Miller Center’s Replication Initiative was launched in 2016. Over the past year we approached the problem of how to replicate tested and proven business models through a series of experiments. We wanted to better understand the challenges of replication and where to best position our future work.

The first set of experiments focused on services for GSBI Alumni social enterprises looking to expand internationally. For example, we teamed up with the International Center for Social Franchising (ICSF) to support Sistema Biobolsa (GSBI Alumni 2014) and their efforts to scale their biodigester technology and business model from Mexico to Kenya. We worked with Sistema Biobolsa to design their replication model to afford control over their business functions. Therefore, they decided to open up a new branch in Kenya and leverage strategic partners to offset some of their business costs such as marketing and technical services.

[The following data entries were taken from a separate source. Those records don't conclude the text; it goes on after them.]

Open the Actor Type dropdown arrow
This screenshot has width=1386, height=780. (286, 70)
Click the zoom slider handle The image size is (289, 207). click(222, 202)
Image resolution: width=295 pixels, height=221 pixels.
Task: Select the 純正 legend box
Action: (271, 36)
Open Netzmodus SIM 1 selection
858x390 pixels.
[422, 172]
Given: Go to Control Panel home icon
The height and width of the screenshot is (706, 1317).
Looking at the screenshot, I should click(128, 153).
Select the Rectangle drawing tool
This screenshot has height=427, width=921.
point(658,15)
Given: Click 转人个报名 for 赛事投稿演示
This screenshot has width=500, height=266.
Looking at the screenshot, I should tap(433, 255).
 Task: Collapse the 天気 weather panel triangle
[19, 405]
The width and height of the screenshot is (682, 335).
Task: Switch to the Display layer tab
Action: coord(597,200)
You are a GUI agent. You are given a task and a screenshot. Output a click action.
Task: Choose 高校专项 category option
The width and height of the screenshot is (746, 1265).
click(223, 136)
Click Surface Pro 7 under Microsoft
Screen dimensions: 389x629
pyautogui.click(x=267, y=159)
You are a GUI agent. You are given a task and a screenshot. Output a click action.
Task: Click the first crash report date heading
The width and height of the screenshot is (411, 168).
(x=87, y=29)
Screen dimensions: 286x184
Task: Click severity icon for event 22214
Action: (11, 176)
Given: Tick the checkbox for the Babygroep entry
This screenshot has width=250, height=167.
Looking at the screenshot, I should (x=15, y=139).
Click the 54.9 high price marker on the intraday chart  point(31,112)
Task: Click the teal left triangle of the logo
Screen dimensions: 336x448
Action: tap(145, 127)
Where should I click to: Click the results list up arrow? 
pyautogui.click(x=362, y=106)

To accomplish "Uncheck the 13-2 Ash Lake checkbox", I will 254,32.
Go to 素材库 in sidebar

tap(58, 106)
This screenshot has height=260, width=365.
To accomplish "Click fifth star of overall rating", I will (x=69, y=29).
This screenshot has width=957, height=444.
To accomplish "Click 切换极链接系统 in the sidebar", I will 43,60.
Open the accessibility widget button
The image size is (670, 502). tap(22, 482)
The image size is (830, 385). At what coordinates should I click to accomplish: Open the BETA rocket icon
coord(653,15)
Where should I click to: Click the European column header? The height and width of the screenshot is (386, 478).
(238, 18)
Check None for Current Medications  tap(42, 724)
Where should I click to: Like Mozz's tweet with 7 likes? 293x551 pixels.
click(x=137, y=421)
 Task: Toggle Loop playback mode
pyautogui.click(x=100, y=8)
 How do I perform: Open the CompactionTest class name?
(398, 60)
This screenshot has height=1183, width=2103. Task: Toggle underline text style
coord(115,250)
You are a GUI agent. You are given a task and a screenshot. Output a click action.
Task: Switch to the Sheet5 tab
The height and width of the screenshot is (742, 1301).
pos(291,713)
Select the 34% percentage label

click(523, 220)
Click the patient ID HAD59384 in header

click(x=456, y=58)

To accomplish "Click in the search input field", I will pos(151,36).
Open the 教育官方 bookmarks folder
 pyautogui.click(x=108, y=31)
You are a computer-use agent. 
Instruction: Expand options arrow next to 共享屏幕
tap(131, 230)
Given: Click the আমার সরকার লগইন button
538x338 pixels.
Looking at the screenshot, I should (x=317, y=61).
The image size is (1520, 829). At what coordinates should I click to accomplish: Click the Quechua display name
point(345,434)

While the path to open new branches is the right choice for Sistema Biobolsa’s ambitions, it is not easy. To achieve this scale, it is necessary to have the appropriate type of investment, tight management of the supply chain, and operational efficiencies to expand. Social enterprises such as Sistema Biobolsa with strong leadership and dedicated resources for expansion may be able to pull this off, but what about the dozens, or hundreds of other business models addressing social challenges? How do we increase their ripple-effect?

We want to see more organizations such as Sistema Biobolsa that are ready to replicate and decide to either design a replication model or share their business model for adoption. Going forward, we are trying ways to integrate replication readiness into our Global Social Benefit Institute (GSBI) Accelerator.

Our second set of experiments have involved looking at an alternative path. We have been working to understand the optimal ways to spread best practice business models and to increase the uptake of scalable solutions. Our idea is to develop a series of “Replication Playbooks” designed to support the launch of enterprises adopting existing business model solutions. These Playbooks will include details such as operating model and business logic, supply chain models, customer segmentation, impact metrics, and financing requirements. Adopting entrepreneurs leveraging these Playbooks will be able to use their creativity to adapt these business models for their local markets.

Let’s look at Last Mile Distribution enterprises as an example. There are various types of Last-Mile Distribution social enterprise models that are all doing the same thing: distributing life-changing products to people in need. Whether they are serving rural populations or urban slums, there are commonalities within the value chain: sourcing, storage, training sales agents, distribution, and finance options. If we develop a Last-Mile Distribution playbook based on a handful of successful enterprises, we can catalyze the growth of more companies localizing proven solutions. Perhaps we can even improve all Last-Mile Distribution enterprises in the process by sharing the adoption models and lowering barriers to entry.

This is at the heart of the next phase of the Replication Initiative. We plan to test our assumptions with local partner organizations and GSBI Alumni social enterprises. Together, we hope to incorporate replication readiness into GSBI, diffuse pioneering social enterprise models with local partners, and provide the support necessary to increase the ripples in the pond.